23 de dez. de 2019

La Teología del género

Por José Bernardo

“Por la fe entendemos que el universo fue formado por la palabra de Dios, de modo que lo visible no provino de lo que se ve” Heb 11:3. Este versículo establece que la fe, esencialmente conocimiento (v1), permite comprender la organización del universo. Al mismo tiempo, niega a las ciencias esta comprensión, ya que no puede accederse a ella mediante la observación sensorial.
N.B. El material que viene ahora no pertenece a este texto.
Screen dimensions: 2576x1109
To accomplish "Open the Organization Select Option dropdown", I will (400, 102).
Por lo tanto, mientras las ciencias biológicas y humanas debaten sin acuerdo sobre la ideología de género, escuchamos la Palabra de Dios (Rom 10:17) y aprendemos la Teología de Género, el conocimiento divino de la sexualidad humana.
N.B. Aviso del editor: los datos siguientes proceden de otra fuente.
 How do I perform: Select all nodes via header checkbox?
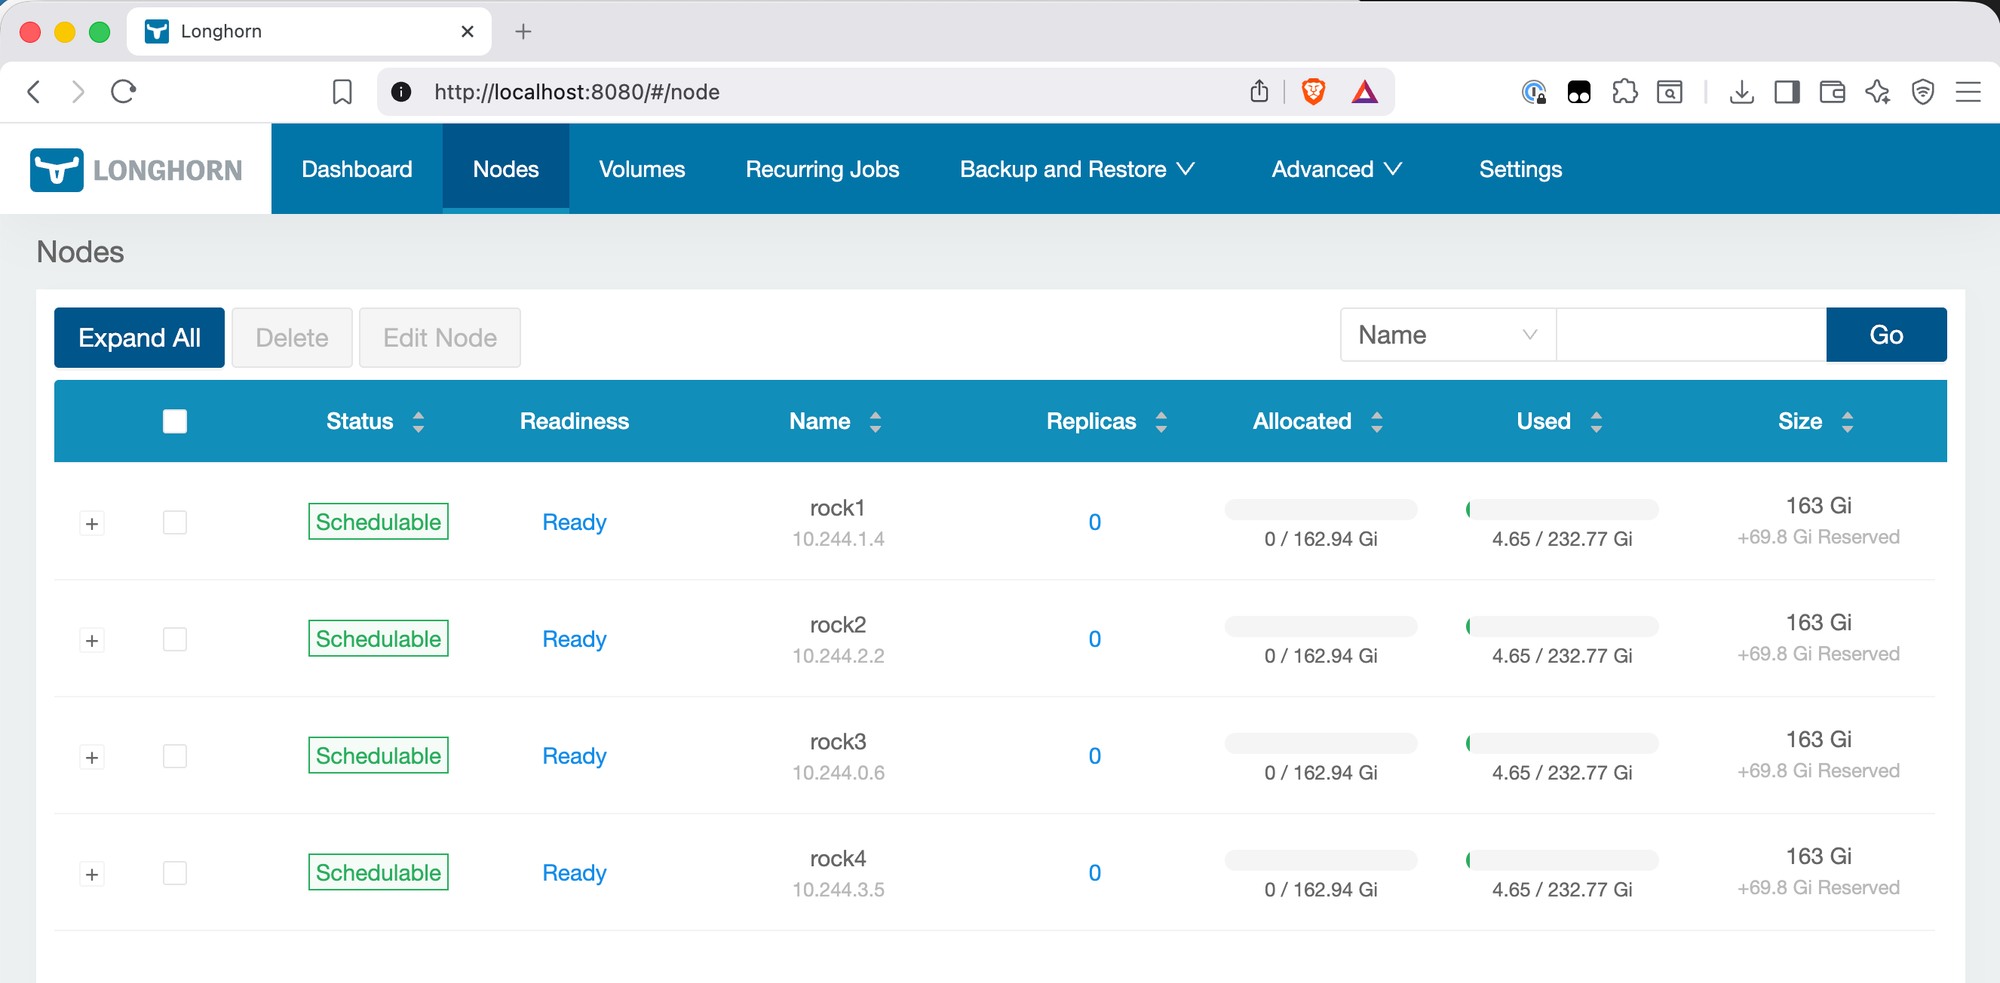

Tres principios de la sexualidad bíblica: a) creación: los seres humanos fueron creados de acuerdo con el plan, semejanza y misión de Dios, incluso en su sexualidad; b) la caída: el pecado ha destruido la perfección de la creación, haciendo que los seres humanos sepan por experiencia lo que es malo, de modo que su identidad, deseos e impulsos sexuales hayan perdido la perfección con la que fueron creados; c) restauración: la imperfección humana, incluso en la sexualidad, se restaura mediante la sumisión al Reino de Dios en Cristo, dejando necesidades, impulsos y deseos malos, para hacer solo lo que Dios quiere.

Tres características de la sexualidad bíblica. “… varón y hembra los creó, y los bendijo con estas palabras: ‘Sean fructíferos y multiplíquense’” Génesis 1:27,28. Estos versículos relacionan tres características o elementos de la sexualidad: a) identidad - es varón o es hembra, términos utilizados para referirse a la forma; b) preferencia: la fertilidad requiere una elección heterosexual, solo hombres y mujeres juntos son sexualmente fértiles; c) impulso: la multiplicación implica el impulso o interés sexual que eventualmente resulta en la reproducción. Si bien podemos destacar estas tres características del texto, es obvio que no pueden individualizarse; deben ser completamente consistentes entre sí.

Tres condiciones de la sexualidad bíblica: a) biológica: la sexualidad se define físicamente, si tiene la forma de un hombre, si tiene la forma de una mujer, ya que “Nada hay tan engañoso como el corazón. No tiene remedio. ¿Quién puede comprenderlo?” Jer 17:9; b) colectiva: el hombre se define a sí mismo en oposición a la mujer y viceversa, "Se llamará “mujer” porque del hombre fue sacada" Génesis 2:23; c) educativa: considerando la caída y la restauración, la confusión en la cual la sexualidad está bajo pecado, solo puede deshacerse mediante la liberación que se encuentra en el conocimiento de la Verdad.

No todas las personas creen en la teología de género según la Palabra de Dios. Incluso muchos que dicen ser creyentes intentan interpretar las Escrituras de una manera que sea favorable a sus necesidades, deseos e impulsos en lugar de someterse al Reino de Dios. Pablo los llamó enemigos de la cruz de Cristo y dijo que tienen estas características: a) "Su destino es la destrucción" (es decir, su propósito es deconstruir); b) “adoran al dios de sus propios deseos” (a sus deseos como se fueran dioses); c) "se enorgullecen de lo que es su vergüenza"; d) “Solo piensan en lo terrenal” (Fil 3:19).